Dans notre relation avec Dieu, nous utilisons souvent des « étiquettes » qui nous maintiennent à une place particulière et nous empêchent d’aller plus en profondeur dans notre relation avec lui. Par exemple, à cause de l’insistance du christianisme sur le « péché », le qualificatif « pécheur » est la première chose qui nous vient à l’esprit concernant notre relation à Dieu. Bien sûr, il ne s’agit pas de se débarrasser de ce terme qui dit un aspect de ce que nous sommes. Mais Dieu et Jésus nous ont aussi donné d’autres noms. Jésus nous a appelés amis, frères et sœurs, bien-aimés et rachetés. Dieu nous nomme ses « enfants bien-aimés », nous dit que nous sommes précieux, que nous avons de la valeur pour lui, et que nous sommes appelés à refléter son image. Nous portons donc ces noms et ces qualificatifs qui reflètent notre merveilleuse identité : enfants bien-aimés de Dieu destinés au salut, parce que notre Seigneur est Jésus, « le Seigneur sauve ». Ce sont des noms qui ont une étonnante puissance de transformation. Par contre, nombre d’entre nous ont pu permettre à ceux qui nous caricaturaient en raison de notre appartenance à un groupe racial ou ethnique particulier, ou encore à une certaine classe sociale ou à tel ou tel sexe, de nous affubler de noms péjoratifs. Et nous ne sommes pas les seuls à être concernés dans tout cela, les frères et les sœurs de notre paroisse ou de nos communautés le sont également. Imaginez combien l’atmosphère de notre Église locale, de notre famille et de notre communauté pourrait changer si nous commencions par utiliser les noms donnés par Dieu, pour qu’ils deviennent vraiment nôtres et nous aident à comprendre qui nous sommes en tant que personnes et en tant que groupes. Cela pourrait changer notre façon d’entrer en relation les uns avec les autres, de répondre et de collaborer avec autrui.

ProverbE

« Vous ne pouvez nommer le bien qui est en vous si vous êtes incapables de le voir chez les autres. »

AGIR

S’examiner :

Réfléchissez à vos noms et à la façon dont ils vous ont influencés. Comment reflètent-ils ce que vous êtes ?

 

Répondre à Dieu :

Offrez une prière d’action de grâces à Dieu qui vous a fait ce que vous êtes et, plus encore, a fait de vous son enfant bien-aimé destiné au salut.

 

Répondre à notre monde :

Si je devais choisir un nom qui reflète mon identité, quel serait-il ? Choisissez dans la liste donnée ci-dessus un nom qui dise votre relation à Dieu et mettez par écrit votre réponse à ces noms.

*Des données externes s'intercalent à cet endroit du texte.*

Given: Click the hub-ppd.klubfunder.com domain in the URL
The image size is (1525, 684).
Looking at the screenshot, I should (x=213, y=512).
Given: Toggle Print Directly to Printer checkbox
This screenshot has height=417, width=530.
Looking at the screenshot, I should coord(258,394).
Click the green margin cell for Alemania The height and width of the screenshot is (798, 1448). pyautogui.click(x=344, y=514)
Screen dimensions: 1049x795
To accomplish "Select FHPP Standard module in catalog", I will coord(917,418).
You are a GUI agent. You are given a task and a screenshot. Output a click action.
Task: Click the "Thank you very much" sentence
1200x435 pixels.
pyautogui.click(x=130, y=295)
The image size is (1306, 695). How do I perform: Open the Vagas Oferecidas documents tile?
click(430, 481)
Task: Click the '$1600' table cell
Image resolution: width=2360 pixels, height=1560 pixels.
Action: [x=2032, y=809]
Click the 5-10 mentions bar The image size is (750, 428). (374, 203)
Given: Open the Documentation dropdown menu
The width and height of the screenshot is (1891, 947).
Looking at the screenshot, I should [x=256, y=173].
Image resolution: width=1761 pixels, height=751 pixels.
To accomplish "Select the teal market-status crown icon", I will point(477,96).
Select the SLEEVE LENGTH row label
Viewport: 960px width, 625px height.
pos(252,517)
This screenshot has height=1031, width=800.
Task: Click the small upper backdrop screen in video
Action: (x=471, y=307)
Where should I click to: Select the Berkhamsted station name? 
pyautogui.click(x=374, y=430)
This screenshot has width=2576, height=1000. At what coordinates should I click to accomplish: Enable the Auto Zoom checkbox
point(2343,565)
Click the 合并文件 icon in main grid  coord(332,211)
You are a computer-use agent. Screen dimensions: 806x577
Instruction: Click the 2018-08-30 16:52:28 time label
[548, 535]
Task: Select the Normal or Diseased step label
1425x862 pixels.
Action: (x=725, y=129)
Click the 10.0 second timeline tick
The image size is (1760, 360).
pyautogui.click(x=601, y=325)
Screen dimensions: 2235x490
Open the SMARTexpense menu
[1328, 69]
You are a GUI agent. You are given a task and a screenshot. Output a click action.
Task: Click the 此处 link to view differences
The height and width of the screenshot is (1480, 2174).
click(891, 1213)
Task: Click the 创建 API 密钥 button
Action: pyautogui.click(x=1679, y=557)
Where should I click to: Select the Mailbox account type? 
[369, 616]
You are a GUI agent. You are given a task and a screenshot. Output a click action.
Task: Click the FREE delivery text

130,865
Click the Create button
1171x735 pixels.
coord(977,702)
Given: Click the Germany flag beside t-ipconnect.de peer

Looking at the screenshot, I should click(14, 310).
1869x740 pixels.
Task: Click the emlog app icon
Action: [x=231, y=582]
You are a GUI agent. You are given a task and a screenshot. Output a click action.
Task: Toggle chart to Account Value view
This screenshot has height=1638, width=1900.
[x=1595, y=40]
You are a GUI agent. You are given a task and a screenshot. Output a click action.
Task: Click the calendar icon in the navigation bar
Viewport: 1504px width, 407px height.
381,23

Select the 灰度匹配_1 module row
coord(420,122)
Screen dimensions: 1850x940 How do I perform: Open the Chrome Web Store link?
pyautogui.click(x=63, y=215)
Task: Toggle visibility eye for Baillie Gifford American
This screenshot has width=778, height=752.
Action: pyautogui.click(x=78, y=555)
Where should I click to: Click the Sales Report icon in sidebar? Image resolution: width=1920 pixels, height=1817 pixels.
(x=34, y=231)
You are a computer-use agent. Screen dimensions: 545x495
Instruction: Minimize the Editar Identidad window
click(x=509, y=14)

Quel nom reflète votre groupe d’appartenance ? Est-ce un nom dont vous pouvez être fier ?

PRIER

Merci, mon Seigneur, pour tous les noms qui sont miens dans la Bible. Oui, je suis un pécheur, mais je suis aussi ton enfant bien-aimé. Que je puisse en dire autant de tous ceux que je rencontre et que ce regard fasse de moi un artisan de ton amour où que je sois.